Además de proporcionar energía, estos alimentos son fuente de vitaminas, antioxidantes y ácidos grasos omega-3, nutrientes que favorecen el correcto funcionamiento del organismo y contribuyen a una mayor sensación de saciedad.
Por el contrario, conviene limitar el consumo de alimentos ultraprocesados ricos en grasas refinadas y grasas trans, presentes en productos de bollería industrial, aperitivos, comida rápida y algunos alimentos preparados. Un consumo habitual de este tipo de grasas se ha asociado a un mayor riesgo de enfermedades cardiovasculares y alteraciones metabólicas.
Un gesto tan sencillo como cocinar y aliñar con aceite de oliva virgen extra, sustituir los aperitivos ultraprocesados por un puñado de frutos secos naturales o incluir pescado azul —como sardinas, caballa, atún o salmón— una o dos veces por semana puede mejorar notablemente la calidad de la dieta.

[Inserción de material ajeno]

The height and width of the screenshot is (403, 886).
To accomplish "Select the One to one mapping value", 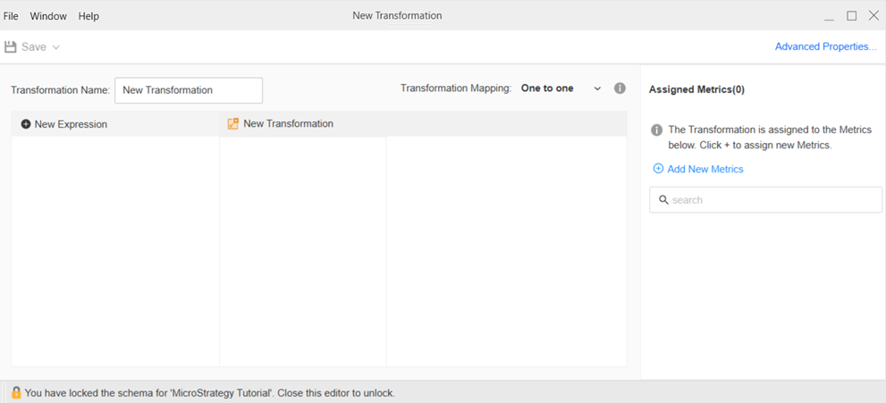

El equilibrio, el mejor aliado del verano
Más que seguir una dieta estricta, la clave está en mantener hábitos que puedan sostenerse en el tiempo. Disfrutar de un helado, una comida especial o una cena con amigos forma parte del verano. Lo importante es que esos momentos convivan con una alimentación variada y equilibrada que permita cuidar la salud sin renunciar al placer de comer bien.